### SUPPLIED TEXT

Food

Improvisational Nachos! Minimalist Basics, Taken on the Road

We’ve tried to hide it, but we’re obsessed with nachos. Or, one of us is (for the other, it’s pizza). We just love the excuse to eat with our hands, especially if there’s gooey cheese involved. But it will probably not surprise you to find that in many of the places where we have lived, nachos are hard to come by. Like, pretty much all of them. Luckily, we’re not purists. Having ordered nachos from menus on six continents over several decades, we consider ourselves well-qualified to discuss the subject of the international nacho. We’ve also made them ‘at home’ in well over a dozen countries, with varying outcomes. We tell all, so you can learn from our mistakes!

Nachos: Definitions

Nachos are a Tex-Mex dish, originating, we have learned, in Coahuila, Mexico. The original ingredients of the dish were chips, cheese, and pickled jalapeños. But there are all kinds of fancy variants, all over the world. Here are the basics, as we understand them. Without the below components we are not willing to call it a nacho, and these are things we always include in our home-made versions. Which is not to say they are universally agreed-upon: we have seen some stuff that still gives us nightmares.

### STATED EXERCISE A
Gather every line of the listing that contains the string "width", and copy each one. Case counts.

### ENTRIES SHOWN

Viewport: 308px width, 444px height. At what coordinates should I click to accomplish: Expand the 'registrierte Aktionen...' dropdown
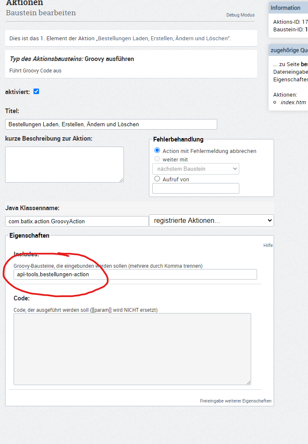[211, 220]
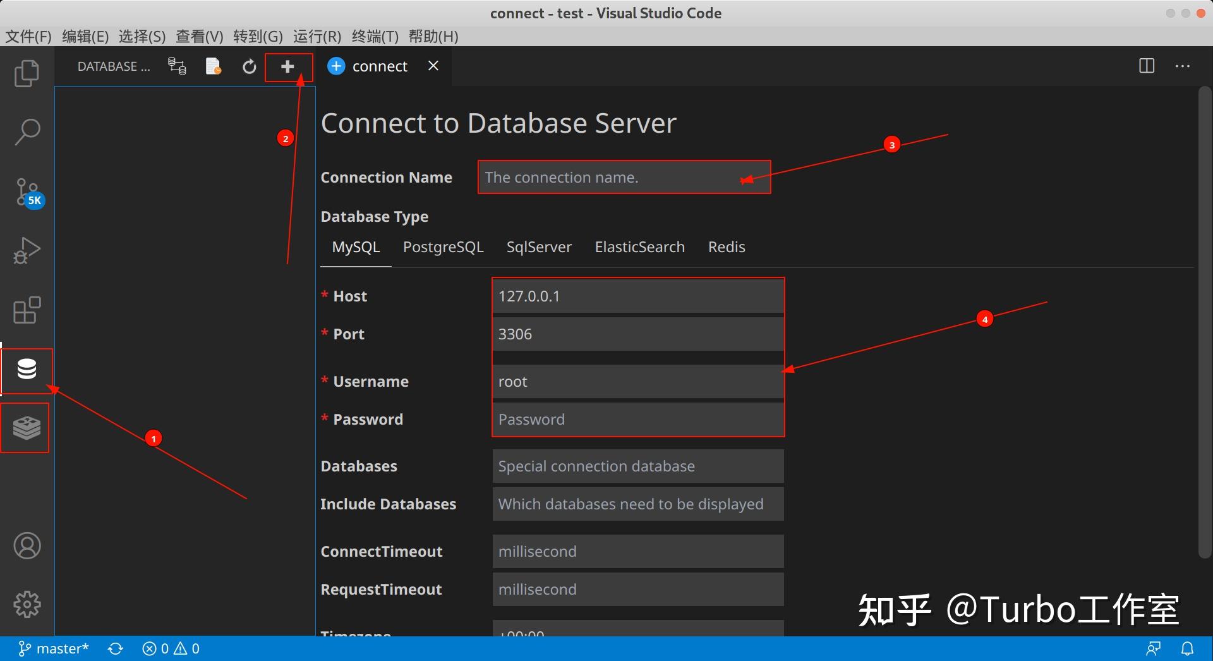
Task: Click the errors and warnings counter
Action: tap(169, 648)
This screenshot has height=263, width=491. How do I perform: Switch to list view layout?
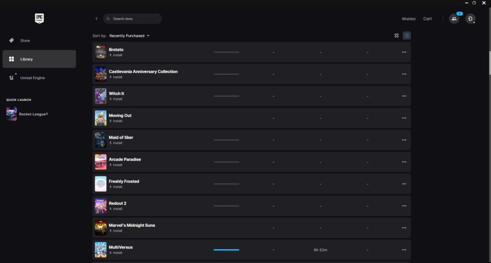click(x=407, y=36)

### STATED EXERCISE B
Answer these questions about the nacho article:
(i) On how many continents have the writers ordered nachos from menus?
(ii) Where did nachos originate, according to the article?
(iii) What were the original ingredients of the dish?

### CORRECT RESPONSE A
Viewport: 308px width, 444px height. At what coordinates should I click to accomplish: Expand the 'registrierte Aktionen...' dropdown
This screenshot has height=263, width=491. How do I perform: Switch to list view layout?

### CORRECT RESPONSE B
(i) Six.
(ii) Coahuila, Mexico.
(iii) Chips, cheese, and pickled jalapeños.